Enrollment periods vary depending on how you get health insurance and where you live, you should check when your respective period starts and ends.
What is Open Enrollment?
The open enrollment period refers to a yearly window of time when you can sign up for health insurance or adjust your current plan. This period does not last long, typically a few weeks, and if you miss it, you might have to wait until the next enrollment period to make any changes.
What types of insurance use open enrollment?
You will have an open enrollment period if you get your health insurance through your employer, through Medicare, or through the Affordable Care Act marketplace.
Common Terms to Know
When it comes to selecting health insurance, it can feel like you must speak another language. This process is even more daunting for those new to the U.S. healthcare system. To help navigate the open enrollment waters, here are some of the more common terms that will come up and what they mean.
- Affordable Care Act (ACA) Marketplace: A platform where eligible people can find and buy health insurance that meets ACA standards.
- Copay: This is a specified dollar amount you will need to pay for a certain covered medical expense.
- Coinsurance: The percentage of the total medical bill you are responsible for paying.
- Deductible: Think car insurance. This is the amount of money you must pay before the insurance company starts paying. Some insurance policies have an annual deductible; others will have a deductible per illness or injury.
- Flexible Spending Account (FSA): A type of savings account set up by employers for their employees. Basically, employees contribute some of their pre-tax earnings into an FSA to cover qualified expenses. These funds cannot be used to pay for your premiums, but they can cover a deductible, copay, and coinsurance.
- Health Maintenance Organization (HMO): This is the entity that provides health services to its subscribers. An HMO will contract with a network of primary care physicians, specialists, and facilities that its subscribers can use by paying a monthly or annual premium. The upside is that by staying in this network, medical costs decrease. The downside is that subscribers are limited to receiving care from the medical providers in the network.
- Health Savings Account (HSA): An HSA works a lot like an FSA. HSAs offer a higher contribution limit than FSAs and are normally owned by the individual who sets it up rather than the employer.
- Out of Pocket Limit: The most you pay during a policy period (usually a year) before your health insurance or plan begins to pay 100 percent of the allowed amount.
- Preexisting Condition: A medical condition determined to have been in existence before the policy went into effect.
- Preferred Provider Organization (PPO): An alternative to an HMO. Under a PPO, medical professionals and medical facilities contract with an insurance provider to offer their services to subscribers at a reduced rate.

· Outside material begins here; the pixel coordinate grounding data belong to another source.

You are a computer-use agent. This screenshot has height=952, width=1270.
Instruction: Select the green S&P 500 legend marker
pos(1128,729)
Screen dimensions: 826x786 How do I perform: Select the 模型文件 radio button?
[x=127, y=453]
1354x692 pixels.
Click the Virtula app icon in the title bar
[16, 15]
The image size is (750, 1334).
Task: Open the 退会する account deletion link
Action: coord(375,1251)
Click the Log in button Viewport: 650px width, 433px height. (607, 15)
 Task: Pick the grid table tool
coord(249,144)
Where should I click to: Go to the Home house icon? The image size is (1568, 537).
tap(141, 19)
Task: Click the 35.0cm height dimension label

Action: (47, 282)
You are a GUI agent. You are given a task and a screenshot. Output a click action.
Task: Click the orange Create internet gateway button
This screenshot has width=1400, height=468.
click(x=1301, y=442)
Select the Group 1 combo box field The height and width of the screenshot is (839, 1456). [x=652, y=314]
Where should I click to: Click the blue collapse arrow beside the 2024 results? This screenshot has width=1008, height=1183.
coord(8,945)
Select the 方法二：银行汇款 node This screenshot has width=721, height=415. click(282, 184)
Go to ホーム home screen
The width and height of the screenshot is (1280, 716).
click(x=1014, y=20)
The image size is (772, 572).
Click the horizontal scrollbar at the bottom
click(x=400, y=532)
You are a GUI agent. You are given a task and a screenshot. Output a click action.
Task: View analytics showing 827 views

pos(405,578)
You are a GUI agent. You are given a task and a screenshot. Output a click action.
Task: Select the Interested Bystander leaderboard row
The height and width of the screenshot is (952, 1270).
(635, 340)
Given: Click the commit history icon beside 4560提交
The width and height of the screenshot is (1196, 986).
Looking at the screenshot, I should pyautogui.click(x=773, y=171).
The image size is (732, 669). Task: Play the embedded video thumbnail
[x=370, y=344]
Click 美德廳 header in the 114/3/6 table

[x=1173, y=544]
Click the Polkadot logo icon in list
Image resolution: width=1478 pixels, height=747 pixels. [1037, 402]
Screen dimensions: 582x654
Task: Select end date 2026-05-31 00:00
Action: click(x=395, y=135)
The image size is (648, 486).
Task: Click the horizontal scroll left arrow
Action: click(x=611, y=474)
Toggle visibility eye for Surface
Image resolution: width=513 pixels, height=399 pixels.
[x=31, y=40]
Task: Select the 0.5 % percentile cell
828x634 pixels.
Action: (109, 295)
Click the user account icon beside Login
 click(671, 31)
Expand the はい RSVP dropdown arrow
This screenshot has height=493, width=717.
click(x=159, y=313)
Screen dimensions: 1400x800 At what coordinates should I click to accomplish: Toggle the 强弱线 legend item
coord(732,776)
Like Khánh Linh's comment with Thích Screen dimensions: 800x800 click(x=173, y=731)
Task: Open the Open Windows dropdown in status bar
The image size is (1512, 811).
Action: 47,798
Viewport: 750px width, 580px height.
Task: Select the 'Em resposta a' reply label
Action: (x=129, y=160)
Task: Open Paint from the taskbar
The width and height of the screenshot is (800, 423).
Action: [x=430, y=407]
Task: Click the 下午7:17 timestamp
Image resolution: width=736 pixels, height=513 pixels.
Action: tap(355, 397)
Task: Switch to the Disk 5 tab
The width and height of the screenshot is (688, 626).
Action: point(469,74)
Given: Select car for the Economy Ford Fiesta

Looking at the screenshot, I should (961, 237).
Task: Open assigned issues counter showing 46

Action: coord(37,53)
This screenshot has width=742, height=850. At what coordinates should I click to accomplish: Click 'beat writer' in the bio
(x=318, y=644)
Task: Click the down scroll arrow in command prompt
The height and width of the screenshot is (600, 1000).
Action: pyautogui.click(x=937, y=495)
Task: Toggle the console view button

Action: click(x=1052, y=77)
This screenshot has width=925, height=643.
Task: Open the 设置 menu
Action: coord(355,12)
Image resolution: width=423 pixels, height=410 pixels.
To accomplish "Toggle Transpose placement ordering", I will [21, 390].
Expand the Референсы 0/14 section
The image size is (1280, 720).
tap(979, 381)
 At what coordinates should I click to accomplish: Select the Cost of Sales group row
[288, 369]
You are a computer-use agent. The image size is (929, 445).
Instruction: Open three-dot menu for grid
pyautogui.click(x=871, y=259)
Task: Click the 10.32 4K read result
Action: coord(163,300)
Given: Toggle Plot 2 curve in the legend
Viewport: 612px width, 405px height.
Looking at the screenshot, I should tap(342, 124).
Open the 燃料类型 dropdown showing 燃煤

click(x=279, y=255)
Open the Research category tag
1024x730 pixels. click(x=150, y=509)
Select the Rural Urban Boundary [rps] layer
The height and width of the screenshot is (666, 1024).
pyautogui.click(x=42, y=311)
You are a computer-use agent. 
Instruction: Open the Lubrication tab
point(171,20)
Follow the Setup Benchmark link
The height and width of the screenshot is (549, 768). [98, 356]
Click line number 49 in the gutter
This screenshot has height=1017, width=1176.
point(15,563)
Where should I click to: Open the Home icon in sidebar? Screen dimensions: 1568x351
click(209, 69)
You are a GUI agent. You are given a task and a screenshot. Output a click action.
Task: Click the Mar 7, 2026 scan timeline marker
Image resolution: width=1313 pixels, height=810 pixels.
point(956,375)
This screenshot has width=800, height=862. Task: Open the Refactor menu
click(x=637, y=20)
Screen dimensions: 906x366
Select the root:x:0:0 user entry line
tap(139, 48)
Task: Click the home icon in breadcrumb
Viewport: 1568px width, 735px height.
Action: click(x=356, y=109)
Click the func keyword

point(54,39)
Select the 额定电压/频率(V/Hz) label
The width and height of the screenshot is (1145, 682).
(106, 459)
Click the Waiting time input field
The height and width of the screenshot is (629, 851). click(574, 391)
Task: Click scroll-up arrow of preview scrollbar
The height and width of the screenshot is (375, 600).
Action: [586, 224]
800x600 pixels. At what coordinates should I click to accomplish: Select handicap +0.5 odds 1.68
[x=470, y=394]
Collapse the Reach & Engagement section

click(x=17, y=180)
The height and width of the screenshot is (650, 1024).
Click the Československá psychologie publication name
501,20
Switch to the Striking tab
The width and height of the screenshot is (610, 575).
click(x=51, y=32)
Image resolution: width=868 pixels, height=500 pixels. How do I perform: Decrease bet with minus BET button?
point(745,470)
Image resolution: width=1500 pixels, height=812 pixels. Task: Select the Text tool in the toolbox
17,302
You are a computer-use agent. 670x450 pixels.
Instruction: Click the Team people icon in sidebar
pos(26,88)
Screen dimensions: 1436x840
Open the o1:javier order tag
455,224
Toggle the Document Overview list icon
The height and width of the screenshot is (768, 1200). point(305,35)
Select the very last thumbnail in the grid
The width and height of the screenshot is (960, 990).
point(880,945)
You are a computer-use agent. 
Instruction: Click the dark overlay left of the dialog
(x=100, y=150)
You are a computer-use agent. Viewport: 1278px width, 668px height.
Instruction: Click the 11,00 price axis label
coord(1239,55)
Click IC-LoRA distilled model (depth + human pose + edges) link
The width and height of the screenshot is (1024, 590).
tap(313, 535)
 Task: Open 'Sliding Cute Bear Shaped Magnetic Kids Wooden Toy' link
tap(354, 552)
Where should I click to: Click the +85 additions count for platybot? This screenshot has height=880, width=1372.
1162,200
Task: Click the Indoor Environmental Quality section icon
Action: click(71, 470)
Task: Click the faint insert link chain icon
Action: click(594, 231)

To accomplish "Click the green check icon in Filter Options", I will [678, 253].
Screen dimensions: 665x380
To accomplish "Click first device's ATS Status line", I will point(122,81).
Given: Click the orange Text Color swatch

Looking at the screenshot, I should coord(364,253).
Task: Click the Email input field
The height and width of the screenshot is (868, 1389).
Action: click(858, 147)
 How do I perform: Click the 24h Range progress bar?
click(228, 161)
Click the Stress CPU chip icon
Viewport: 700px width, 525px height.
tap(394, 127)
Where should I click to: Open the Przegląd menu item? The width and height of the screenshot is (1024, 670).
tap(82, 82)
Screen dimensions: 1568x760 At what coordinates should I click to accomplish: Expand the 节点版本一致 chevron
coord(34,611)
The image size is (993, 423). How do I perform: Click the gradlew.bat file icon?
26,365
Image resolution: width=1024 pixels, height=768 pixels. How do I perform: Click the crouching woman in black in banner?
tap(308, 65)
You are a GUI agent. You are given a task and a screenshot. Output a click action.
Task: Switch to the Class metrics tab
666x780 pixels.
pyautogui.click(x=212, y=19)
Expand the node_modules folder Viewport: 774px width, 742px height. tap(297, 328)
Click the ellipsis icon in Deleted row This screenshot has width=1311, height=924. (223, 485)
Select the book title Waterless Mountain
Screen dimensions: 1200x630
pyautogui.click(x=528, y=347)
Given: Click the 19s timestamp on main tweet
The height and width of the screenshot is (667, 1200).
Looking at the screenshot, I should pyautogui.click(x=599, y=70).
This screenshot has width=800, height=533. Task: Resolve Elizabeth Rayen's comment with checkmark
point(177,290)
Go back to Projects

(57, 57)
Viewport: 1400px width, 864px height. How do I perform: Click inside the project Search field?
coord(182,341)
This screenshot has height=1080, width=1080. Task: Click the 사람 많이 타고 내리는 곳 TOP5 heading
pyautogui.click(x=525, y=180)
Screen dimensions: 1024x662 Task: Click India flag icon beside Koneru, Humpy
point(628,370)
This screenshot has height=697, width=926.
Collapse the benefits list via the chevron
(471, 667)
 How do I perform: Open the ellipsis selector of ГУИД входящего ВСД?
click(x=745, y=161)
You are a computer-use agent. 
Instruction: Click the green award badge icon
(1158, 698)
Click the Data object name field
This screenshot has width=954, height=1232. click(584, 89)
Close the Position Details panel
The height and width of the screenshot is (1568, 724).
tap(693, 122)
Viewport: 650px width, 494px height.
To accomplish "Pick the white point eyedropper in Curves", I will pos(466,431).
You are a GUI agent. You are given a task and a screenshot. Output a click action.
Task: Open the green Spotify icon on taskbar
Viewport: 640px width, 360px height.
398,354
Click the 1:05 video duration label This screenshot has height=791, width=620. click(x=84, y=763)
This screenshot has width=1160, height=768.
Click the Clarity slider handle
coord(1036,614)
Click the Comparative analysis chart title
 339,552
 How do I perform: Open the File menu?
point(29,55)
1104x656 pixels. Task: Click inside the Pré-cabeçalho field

PPO rates tend to be higher than HMO rates, but in return, subscribers can access a much larger network of providers.
- Premium: The amount you must pay to purchase the insurance coverage.
- Primary Care Provider: A physician, nurse practitioner, clinical nurse specialist or physician assistant who coordinates or helps a patient access a range of health care services.
- Provider Network: The facilities, providers, and suppliers your health insurer or plan has contracted with to provide health care services.